_Exercise_:
Write out each line of the entries below that holds the word "AEPEL".

(Saved data entries)
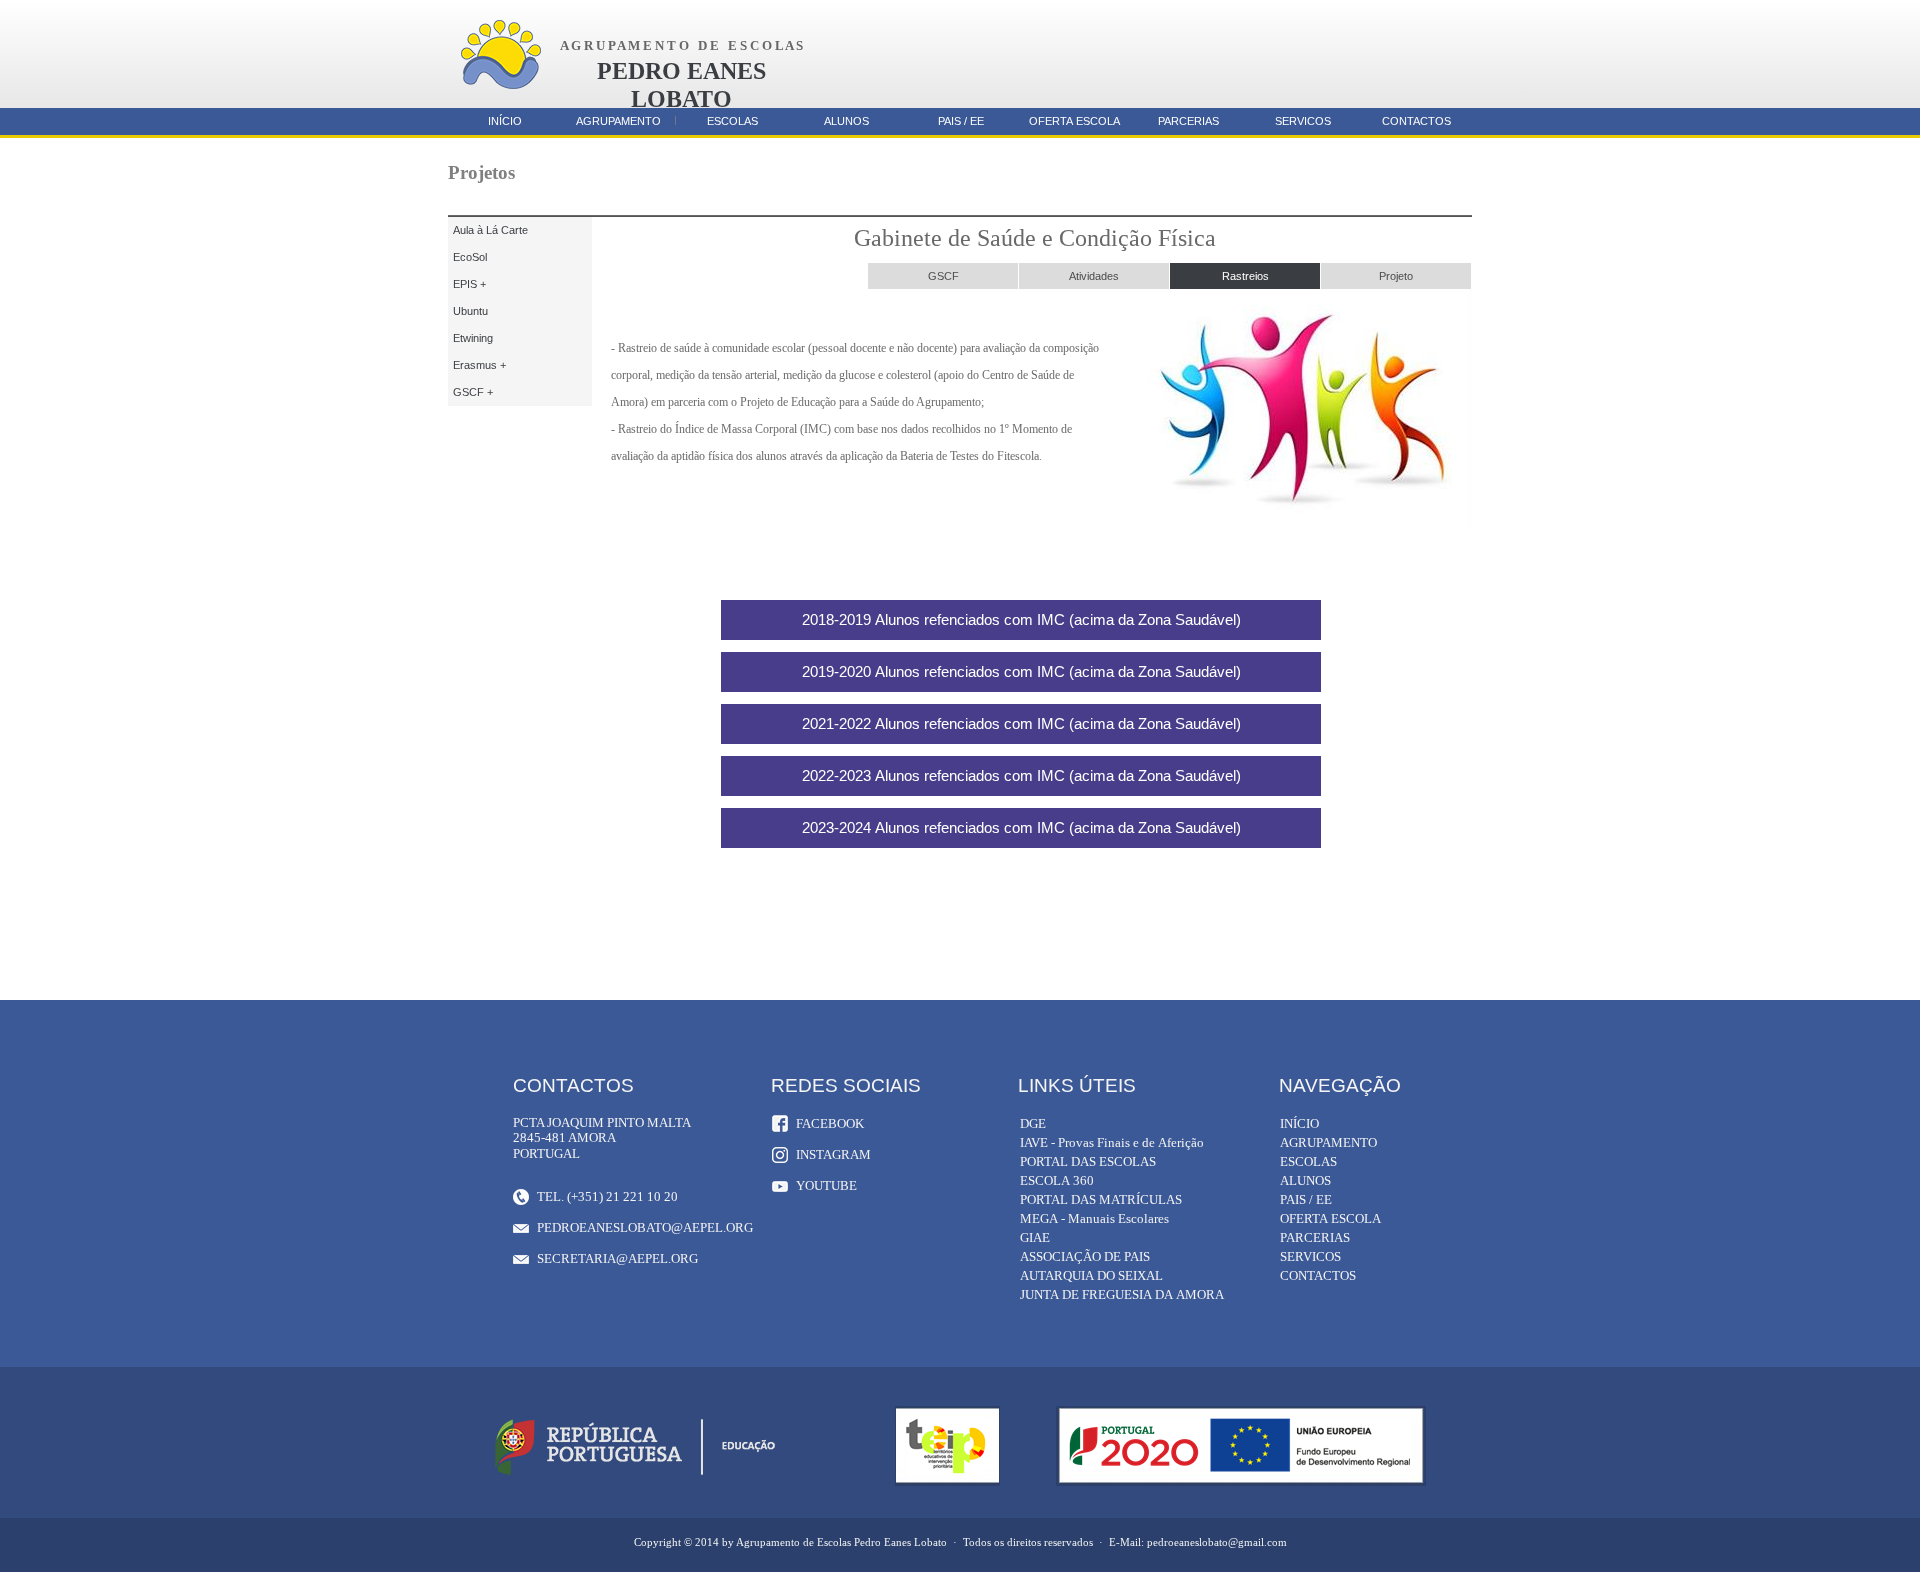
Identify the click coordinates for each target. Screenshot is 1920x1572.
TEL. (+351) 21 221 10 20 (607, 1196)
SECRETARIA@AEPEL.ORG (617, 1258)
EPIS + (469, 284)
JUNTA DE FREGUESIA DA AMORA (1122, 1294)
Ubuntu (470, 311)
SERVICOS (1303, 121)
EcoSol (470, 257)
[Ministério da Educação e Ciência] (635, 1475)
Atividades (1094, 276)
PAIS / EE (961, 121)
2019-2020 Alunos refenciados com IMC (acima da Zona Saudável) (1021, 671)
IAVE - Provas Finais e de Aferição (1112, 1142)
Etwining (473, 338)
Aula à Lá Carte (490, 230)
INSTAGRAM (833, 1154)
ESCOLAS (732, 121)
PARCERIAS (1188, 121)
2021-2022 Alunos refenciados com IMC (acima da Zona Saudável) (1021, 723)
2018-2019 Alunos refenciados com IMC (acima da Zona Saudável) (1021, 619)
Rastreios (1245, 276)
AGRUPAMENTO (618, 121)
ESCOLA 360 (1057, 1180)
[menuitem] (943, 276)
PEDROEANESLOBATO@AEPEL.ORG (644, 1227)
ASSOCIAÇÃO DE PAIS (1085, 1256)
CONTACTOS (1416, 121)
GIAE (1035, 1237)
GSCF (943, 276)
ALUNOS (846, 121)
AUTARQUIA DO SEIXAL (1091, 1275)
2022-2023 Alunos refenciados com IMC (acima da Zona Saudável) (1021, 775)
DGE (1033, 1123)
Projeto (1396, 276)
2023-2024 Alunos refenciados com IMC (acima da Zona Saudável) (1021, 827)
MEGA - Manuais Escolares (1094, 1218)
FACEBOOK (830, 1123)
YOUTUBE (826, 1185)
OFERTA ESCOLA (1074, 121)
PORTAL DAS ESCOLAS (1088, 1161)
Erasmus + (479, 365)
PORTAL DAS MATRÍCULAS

_Answer box_:
SECRETARIA@AEPEL.ORG (617, 1258)
PEDROEANESLOBATO@AEPEL.ORG (644, 1227)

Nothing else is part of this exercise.